WRITTEN REQUEST:
Render the lines below as a numbered list, leaving out any blank lines and the pictures.
(begin)
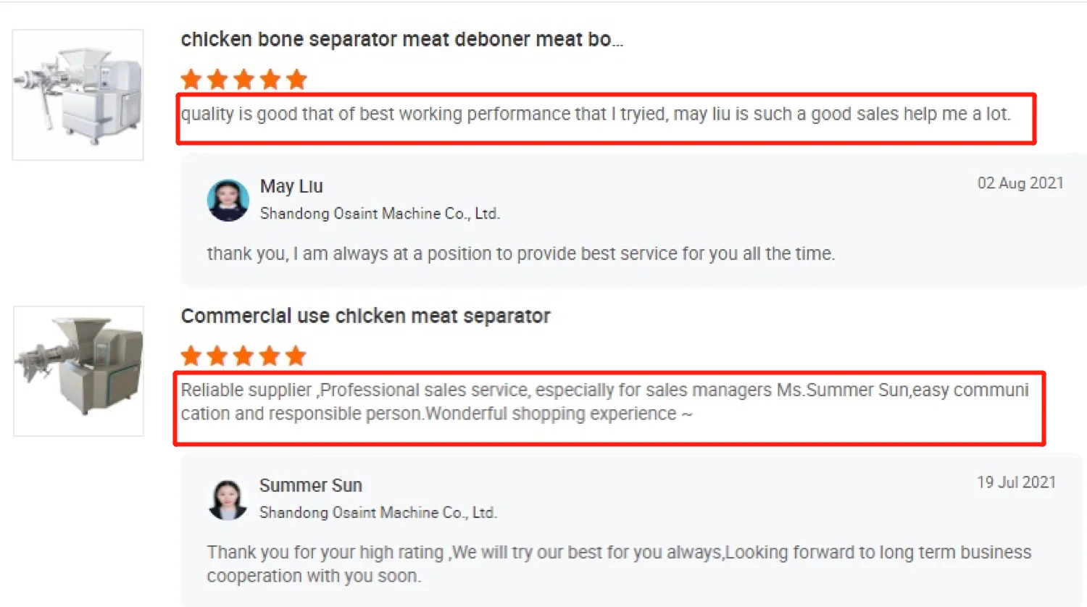Click the Summer Sun name
The image size is (1087, 607).
[x=311, y=485]
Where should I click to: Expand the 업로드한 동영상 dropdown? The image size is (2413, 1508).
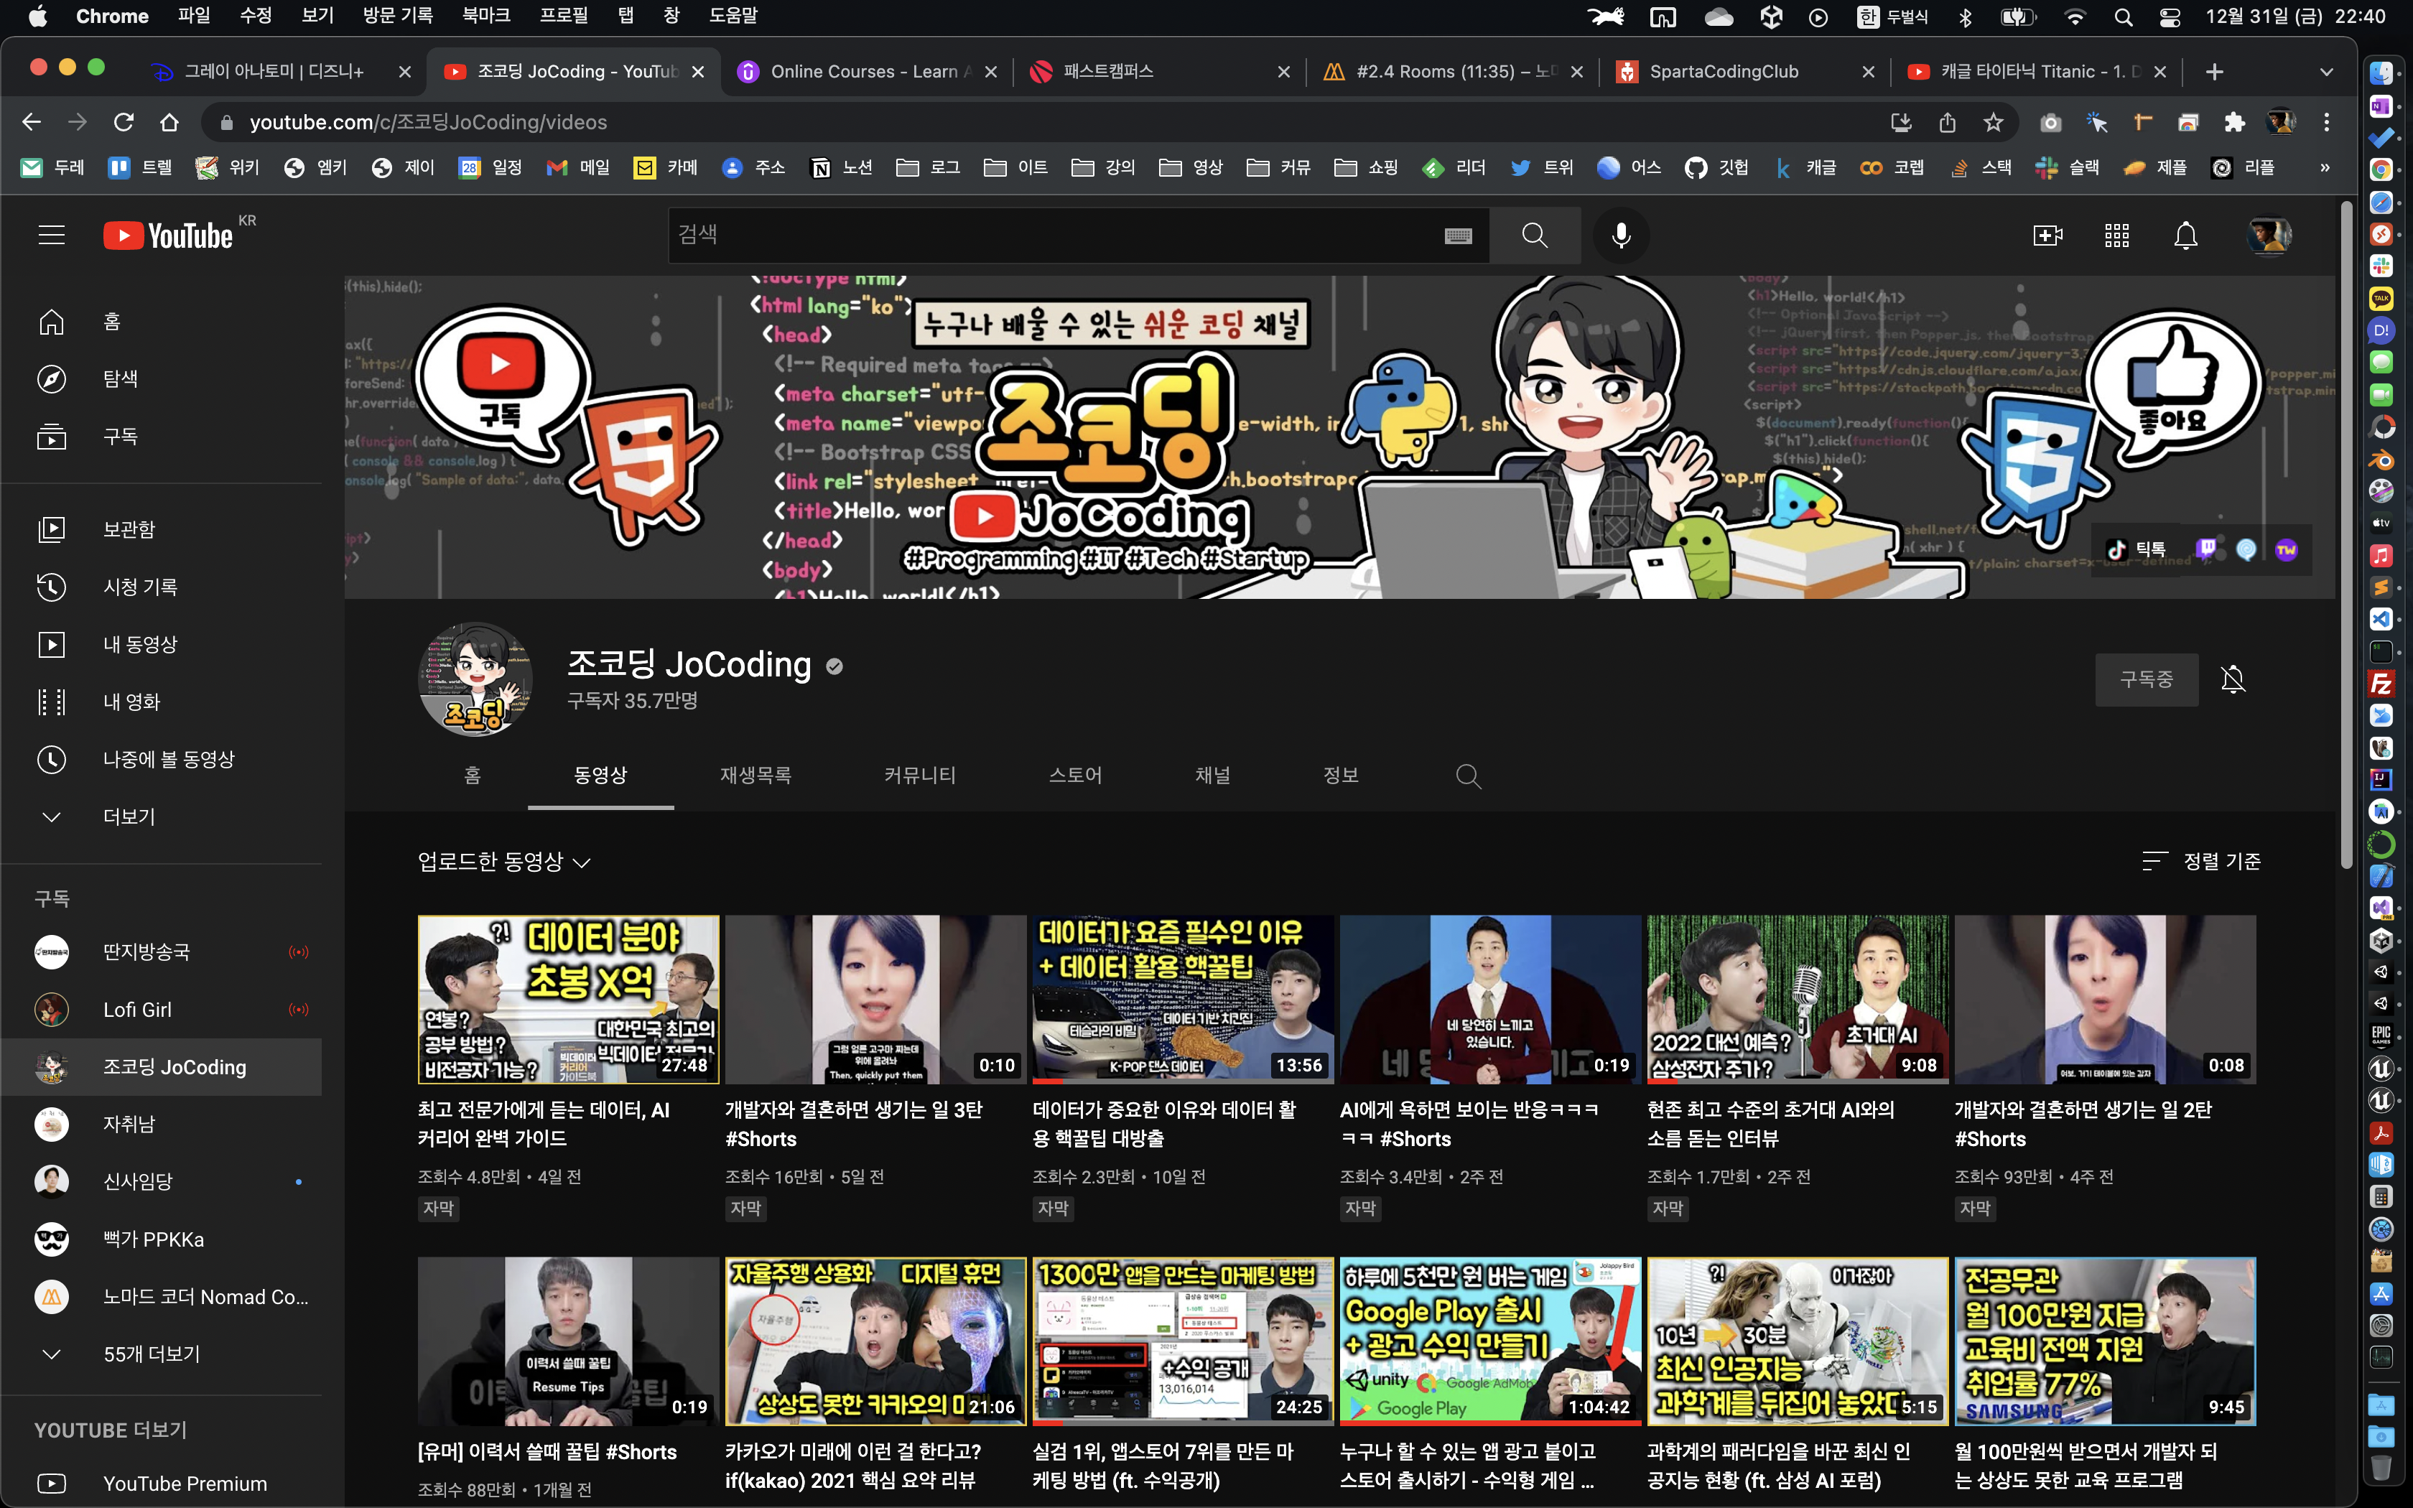point(505,862)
(end)
OUTPUT OF THE TASK:
1. Click the Summer Sun name
2. The image size is (1087, 607).
3. [x=311, y=485]
4. Where should I click to: Expand the 업로드한 동영상 dropdown? The image size is (2413, 1508).
5. point(505,862)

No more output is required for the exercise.